◆ **Source text**:
◇ ◇ ◇

In an attempt to tackle violations, Qatar’s supreme committee has been auditing hotel working conditions and an online platform for worker complaints was launched last year.

Yet rights groups say audits often don’t detect serious abuse as they only provide a snapshot of the situation and rely on input from workers. Women are also reluctant to report issues as sensitive as harassment. “Are you really going to disclose a violation against your body to a complete stranger during a corporate audit?” says Archer. “It’s just a very unlikely scenario.”

Men work outside on a concrete floor in front of a soccer stadium.
Labourers work near the Al-Thumama Stadium in Doha on November 8, 2022, ahead of the Qatar 2022 FIFA World Cup football tournament.(Photo by KIRILL KUDRYAVTSEV/AFP via Getty Images)

The Qatari government has said it will intensify labor inspections during the tournament, including extra health and safety checks. 

Mustafa Qadri, the executive director of Equidem, believes the increased scrutiny over the next month will ensure a degree of protection for workers. Yet fundamental structural problems such as migrant workers being unable to organize and their lack of freedoms won’t have been adequately addressed once the world’s attention moves on, he says.

◇ ◇ ◇

◆ **Supplied material**:
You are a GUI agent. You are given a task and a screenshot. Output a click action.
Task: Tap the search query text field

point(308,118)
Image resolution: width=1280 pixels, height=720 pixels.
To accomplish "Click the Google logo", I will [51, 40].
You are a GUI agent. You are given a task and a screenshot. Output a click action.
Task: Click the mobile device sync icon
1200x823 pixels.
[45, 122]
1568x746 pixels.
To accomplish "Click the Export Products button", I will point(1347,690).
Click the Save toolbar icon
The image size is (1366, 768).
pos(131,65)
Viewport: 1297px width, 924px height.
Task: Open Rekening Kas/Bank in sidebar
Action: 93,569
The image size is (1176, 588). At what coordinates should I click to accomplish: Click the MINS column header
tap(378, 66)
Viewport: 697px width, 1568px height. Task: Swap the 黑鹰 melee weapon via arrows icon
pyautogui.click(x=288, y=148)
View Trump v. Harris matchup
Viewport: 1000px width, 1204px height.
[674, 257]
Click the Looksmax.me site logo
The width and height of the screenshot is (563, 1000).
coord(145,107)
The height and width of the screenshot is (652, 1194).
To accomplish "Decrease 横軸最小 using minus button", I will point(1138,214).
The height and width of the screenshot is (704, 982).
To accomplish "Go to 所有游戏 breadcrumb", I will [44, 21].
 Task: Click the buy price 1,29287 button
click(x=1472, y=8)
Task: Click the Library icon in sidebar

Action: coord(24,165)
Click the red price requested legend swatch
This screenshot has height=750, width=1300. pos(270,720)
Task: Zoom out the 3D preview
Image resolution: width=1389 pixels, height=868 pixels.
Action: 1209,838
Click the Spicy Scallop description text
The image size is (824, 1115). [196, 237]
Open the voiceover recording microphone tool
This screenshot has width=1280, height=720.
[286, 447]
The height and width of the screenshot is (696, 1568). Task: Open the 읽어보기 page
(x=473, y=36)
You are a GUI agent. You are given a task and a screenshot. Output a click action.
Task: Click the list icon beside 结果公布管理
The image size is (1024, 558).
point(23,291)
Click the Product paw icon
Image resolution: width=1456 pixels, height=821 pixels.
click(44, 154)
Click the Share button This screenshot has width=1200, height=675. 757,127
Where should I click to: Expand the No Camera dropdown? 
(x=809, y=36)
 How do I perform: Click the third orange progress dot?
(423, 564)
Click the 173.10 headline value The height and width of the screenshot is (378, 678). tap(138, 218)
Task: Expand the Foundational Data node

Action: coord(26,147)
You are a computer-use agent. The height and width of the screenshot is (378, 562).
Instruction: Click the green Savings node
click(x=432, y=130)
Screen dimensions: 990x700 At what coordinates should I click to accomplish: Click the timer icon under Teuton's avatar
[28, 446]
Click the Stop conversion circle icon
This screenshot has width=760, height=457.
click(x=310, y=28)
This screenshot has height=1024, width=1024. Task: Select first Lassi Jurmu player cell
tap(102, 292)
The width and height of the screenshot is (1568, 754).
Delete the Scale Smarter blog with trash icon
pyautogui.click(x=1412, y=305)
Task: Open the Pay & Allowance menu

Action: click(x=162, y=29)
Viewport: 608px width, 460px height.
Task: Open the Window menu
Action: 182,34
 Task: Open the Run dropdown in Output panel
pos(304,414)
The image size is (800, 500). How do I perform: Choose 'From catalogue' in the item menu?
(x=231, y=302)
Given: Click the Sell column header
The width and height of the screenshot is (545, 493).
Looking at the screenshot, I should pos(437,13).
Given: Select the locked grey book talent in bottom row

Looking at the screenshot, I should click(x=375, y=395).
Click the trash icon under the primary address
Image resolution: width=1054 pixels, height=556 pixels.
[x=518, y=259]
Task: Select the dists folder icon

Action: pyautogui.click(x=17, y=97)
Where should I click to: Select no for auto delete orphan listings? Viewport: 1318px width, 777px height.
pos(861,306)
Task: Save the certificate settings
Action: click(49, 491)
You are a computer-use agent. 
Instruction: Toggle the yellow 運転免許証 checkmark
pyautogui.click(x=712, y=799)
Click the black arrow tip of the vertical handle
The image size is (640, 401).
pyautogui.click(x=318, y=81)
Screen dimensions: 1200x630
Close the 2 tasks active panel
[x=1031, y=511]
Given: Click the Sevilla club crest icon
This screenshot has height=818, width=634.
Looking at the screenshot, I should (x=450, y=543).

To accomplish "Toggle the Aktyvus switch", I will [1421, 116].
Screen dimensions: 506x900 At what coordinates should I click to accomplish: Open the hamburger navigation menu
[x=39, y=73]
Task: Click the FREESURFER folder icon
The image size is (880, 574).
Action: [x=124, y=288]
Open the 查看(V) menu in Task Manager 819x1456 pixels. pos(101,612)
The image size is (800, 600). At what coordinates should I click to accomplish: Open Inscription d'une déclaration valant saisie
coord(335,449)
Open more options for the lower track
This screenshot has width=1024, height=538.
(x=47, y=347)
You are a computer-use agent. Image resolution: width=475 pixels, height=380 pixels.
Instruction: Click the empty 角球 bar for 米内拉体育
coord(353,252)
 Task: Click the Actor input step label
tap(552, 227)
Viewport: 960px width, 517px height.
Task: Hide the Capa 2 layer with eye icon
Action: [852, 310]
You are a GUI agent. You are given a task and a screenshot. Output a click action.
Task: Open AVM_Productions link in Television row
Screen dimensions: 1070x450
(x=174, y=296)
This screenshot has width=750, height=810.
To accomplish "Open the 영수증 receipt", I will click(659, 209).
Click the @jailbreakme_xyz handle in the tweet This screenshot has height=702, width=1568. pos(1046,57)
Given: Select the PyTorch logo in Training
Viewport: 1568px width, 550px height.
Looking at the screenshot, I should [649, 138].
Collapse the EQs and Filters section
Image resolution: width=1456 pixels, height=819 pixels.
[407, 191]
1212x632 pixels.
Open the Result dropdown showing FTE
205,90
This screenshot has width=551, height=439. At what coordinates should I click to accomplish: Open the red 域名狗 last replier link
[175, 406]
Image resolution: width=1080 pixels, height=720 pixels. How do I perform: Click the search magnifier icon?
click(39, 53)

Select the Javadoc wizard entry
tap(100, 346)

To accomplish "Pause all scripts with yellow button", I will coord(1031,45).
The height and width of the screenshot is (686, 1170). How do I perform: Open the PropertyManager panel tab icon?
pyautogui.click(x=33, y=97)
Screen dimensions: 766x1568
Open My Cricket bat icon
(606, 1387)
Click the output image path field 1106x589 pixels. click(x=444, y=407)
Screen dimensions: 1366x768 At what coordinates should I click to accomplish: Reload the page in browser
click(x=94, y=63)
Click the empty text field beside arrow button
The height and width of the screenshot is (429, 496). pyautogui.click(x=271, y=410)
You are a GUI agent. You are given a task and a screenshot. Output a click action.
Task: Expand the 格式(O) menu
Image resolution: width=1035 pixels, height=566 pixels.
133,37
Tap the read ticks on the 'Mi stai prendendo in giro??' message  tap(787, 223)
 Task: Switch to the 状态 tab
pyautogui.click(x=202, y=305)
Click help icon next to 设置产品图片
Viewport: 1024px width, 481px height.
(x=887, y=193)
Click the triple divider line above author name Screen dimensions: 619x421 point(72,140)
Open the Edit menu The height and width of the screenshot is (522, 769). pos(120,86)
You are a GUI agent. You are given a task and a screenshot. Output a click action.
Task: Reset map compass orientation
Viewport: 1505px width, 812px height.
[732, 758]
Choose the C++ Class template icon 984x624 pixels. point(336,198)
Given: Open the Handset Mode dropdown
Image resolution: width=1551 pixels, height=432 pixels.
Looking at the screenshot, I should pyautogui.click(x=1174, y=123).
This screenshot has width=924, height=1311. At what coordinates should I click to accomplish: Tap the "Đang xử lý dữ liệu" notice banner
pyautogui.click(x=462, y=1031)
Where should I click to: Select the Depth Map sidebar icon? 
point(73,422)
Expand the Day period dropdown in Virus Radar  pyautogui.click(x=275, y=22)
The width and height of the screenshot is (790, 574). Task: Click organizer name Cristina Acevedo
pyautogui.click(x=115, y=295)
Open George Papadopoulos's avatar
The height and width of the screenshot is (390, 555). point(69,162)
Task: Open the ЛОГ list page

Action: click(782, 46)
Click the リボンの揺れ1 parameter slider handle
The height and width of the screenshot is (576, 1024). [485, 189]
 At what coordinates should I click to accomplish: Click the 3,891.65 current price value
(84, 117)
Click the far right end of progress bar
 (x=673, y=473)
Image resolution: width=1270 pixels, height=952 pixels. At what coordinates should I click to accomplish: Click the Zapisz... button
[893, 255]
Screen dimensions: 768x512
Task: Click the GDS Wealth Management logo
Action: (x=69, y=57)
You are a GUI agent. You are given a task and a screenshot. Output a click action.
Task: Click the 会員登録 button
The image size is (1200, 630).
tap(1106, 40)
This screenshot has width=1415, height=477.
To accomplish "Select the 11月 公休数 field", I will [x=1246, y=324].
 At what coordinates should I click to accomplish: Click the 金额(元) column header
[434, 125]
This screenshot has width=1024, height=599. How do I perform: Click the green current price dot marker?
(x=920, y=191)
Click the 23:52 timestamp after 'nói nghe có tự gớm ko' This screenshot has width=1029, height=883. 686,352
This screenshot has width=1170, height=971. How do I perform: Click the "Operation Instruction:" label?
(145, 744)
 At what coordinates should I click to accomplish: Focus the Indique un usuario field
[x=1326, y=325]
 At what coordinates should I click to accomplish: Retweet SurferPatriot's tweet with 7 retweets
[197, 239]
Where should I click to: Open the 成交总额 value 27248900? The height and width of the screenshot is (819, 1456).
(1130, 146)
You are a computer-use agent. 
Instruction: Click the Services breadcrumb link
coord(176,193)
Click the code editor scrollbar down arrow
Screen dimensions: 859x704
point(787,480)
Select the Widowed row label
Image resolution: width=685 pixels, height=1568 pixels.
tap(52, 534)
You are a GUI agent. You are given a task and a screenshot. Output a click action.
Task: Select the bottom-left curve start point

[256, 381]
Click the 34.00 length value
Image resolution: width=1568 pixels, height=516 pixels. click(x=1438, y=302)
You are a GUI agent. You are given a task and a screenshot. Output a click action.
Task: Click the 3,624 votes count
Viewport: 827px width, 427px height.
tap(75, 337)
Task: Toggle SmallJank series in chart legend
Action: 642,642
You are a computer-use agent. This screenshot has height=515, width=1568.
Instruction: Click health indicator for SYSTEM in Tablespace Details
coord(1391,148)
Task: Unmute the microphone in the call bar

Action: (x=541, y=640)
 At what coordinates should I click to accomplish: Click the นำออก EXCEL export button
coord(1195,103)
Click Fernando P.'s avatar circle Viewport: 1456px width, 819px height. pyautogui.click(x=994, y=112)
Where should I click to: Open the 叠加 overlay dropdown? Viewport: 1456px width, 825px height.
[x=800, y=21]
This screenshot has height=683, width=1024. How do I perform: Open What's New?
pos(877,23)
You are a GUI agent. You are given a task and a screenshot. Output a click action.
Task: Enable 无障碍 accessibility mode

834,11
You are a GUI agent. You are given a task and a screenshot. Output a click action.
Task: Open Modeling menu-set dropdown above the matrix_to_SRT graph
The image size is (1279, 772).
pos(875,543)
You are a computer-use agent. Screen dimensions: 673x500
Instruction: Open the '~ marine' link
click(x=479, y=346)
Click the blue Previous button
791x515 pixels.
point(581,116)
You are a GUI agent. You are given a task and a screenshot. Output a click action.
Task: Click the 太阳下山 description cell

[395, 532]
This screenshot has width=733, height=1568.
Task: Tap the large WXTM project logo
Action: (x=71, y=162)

◇ ◇ ◇

◆ **Problem requirements**: Retype the passage on Qatar's labor conditions between "Men work outside" and "via Getty Images)", inclusive. The lines above are separate material, unrelated to the text.

◆ **Completed task**:
Men work outside on a concrete floor in front of a soccer stadium.
Labourers work near the Al-Thumama Stadium in Doha on November 8, 2022, ahead of the Qatar 2022 FIFA World Cup football tournament.(Photo by KIRILL KUDRYAVTSEV/AFP via Getty Images)